Monday, June 3, 2024

Can Israel resolve the Hezbollah front without war?


Can Israel resolve the Hezbollah front without war? - analysis


For several months, many Israelis have been predicting an imminent mega war in the North which would put the Gaza War to shame in terms of the harm Nasrallah could cause to the Israeli home front.

This is because Nasrallah has more than 150,000 rockets, around 10 times what Hamas had on October 7, and much higher quality rockets.

Within the IDF, many have grown impatient about finally being given the opportunity to teach Hezbollah a lesson and to facilitate returning the northern residents to their homes with an exclamation point.


National Unity Party leader (and possibly about to be outgoing war minister) Benny Gantz is closer to the same wavelength at this point to the IDF.

He might have wanted them to hold off earlier in 2024, but he has now set September 1, the start of the school year, as the time period when he believes Israel should set an ultimatum for Hezbollah, and be potentially ready to go to war if a deal is not reached to demilitarize southern Lebanon.

Prime Minister Benjamin Netanyahu has pushed back hard against this.


The prime minister has scrupulously avoided committing to any date by which southern Lebanon must be demilitarized or when the northern residents will be able to return to their homes securely.

Netanyahu and much of the government believe that any escalation much above where things currently stand will spiral out of control into Israel’s entire home front being hit with 150,000 Hezbollah rockets.



Some top IDF officials believe a much shorter escalation of weeks with limited targets and goals could get Hezbollah to demilitarize in southern Lebanon without the need for a huge war.

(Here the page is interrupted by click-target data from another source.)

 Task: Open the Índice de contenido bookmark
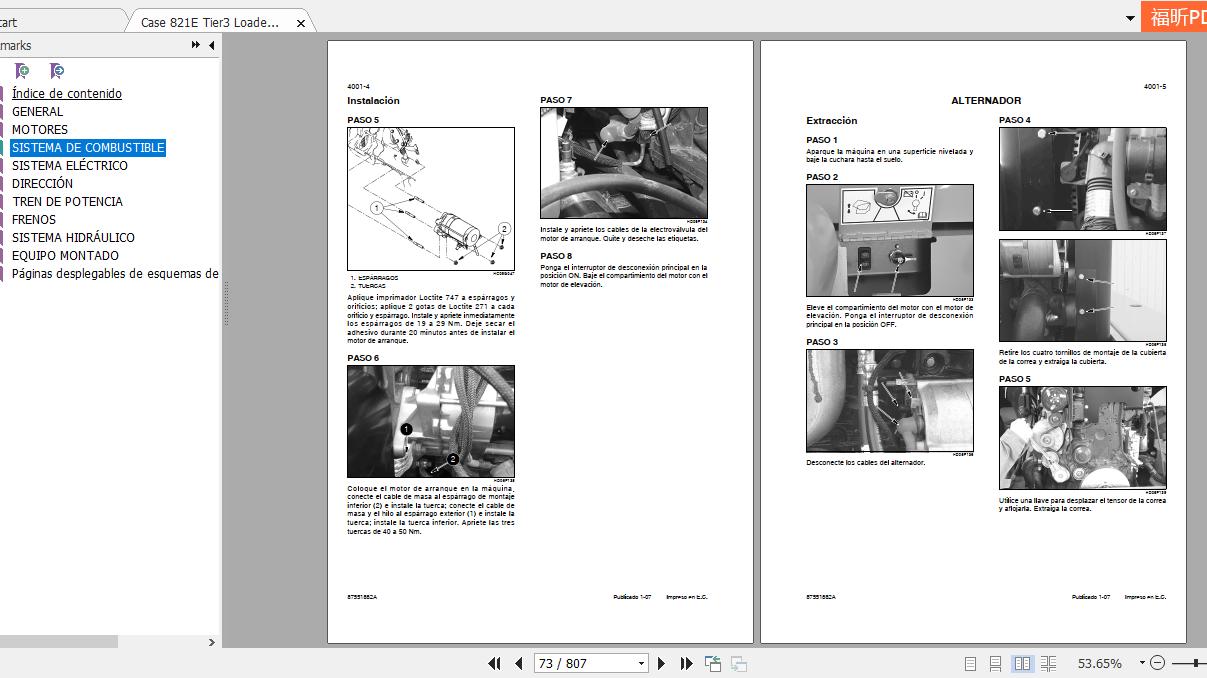pos(66,93)
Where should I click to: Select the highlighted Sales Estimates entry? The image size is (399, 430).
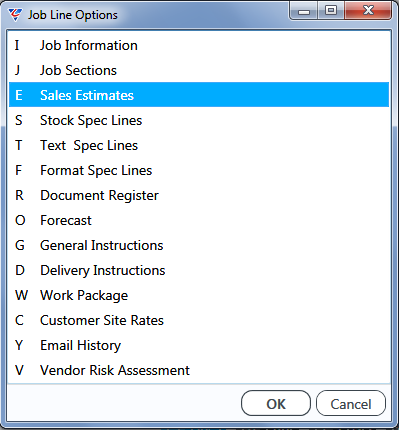pos(199,95)
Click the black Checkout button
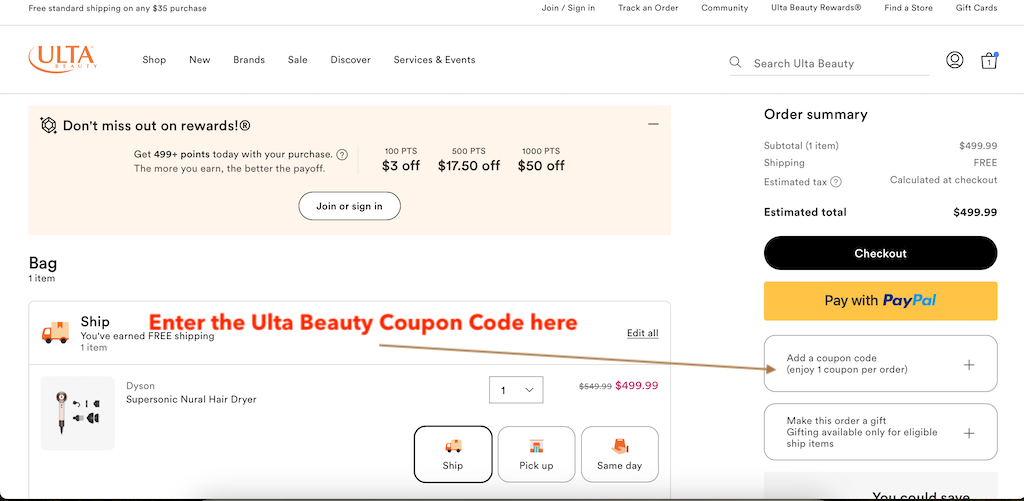Viewport: 1024px width, 501px height. pyautogui.click(x=880, y=253)
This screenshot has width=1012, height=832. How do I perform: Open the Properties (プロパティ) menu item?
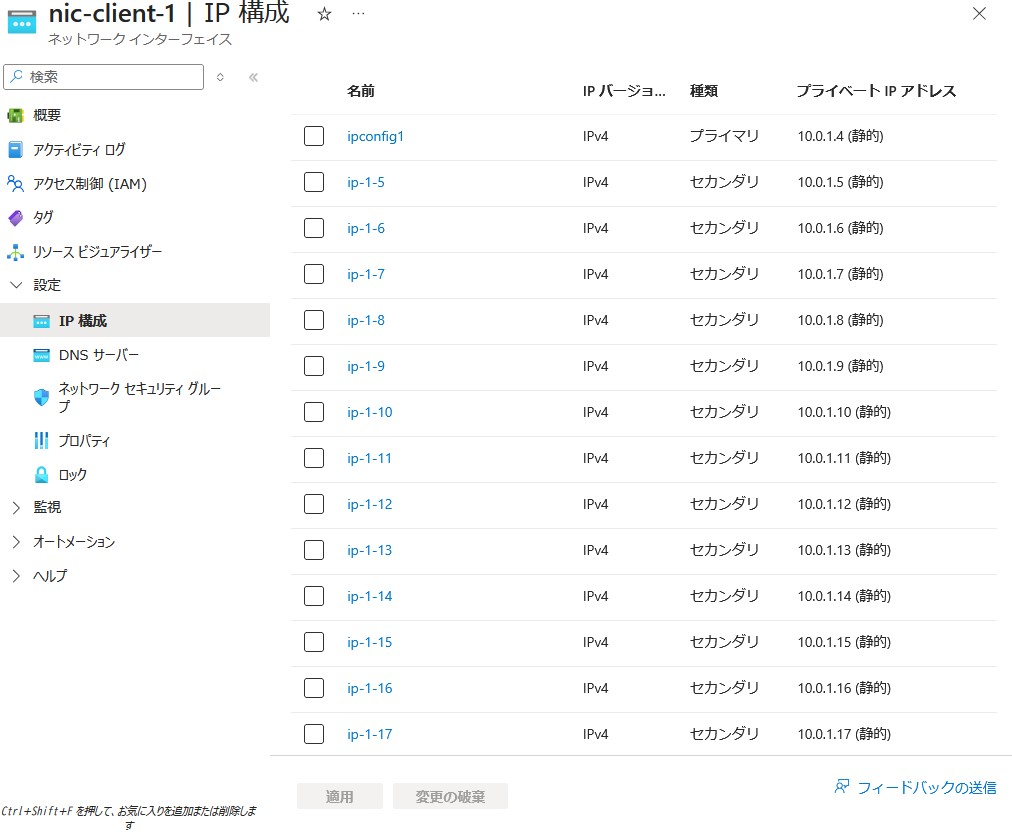point(84,441)
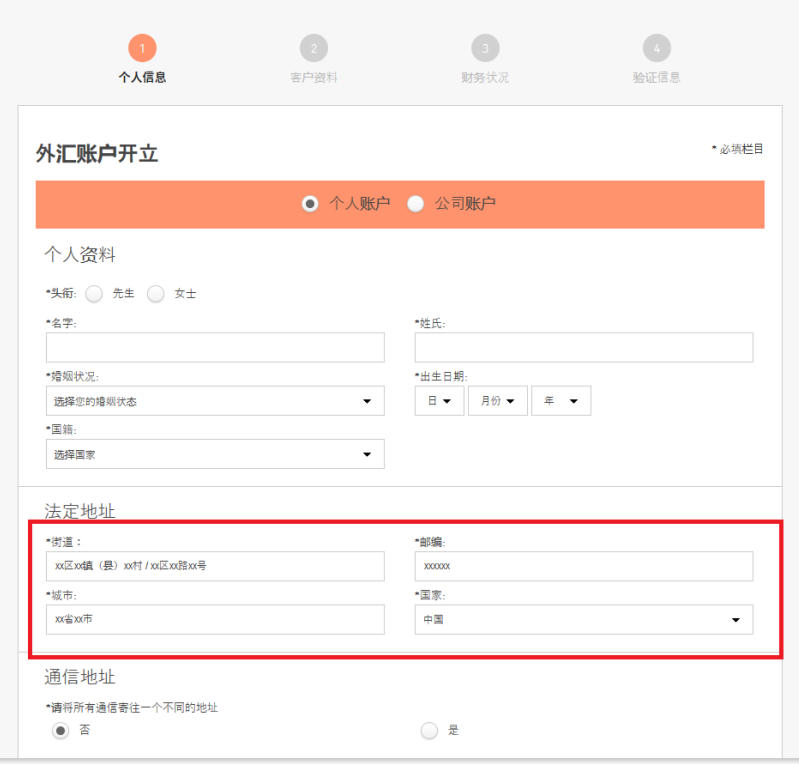Open 国家 country dropdown showing 中国
This screenshot has height=766, width=799.
coord(584,620)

But the government, not the IDF, makes the final decision.

This means that even as IDF officials continue to think a bigger war is more inevitable than ever and soon, the political officials, led by Netanyahu may find a way to end the current battle in the North without a major escalation, without a 100% demilitarization of southern Lebanon, and with telling northern residents to return to their homes based on an improved security situation – but one far short of what they were promised when they evacuated.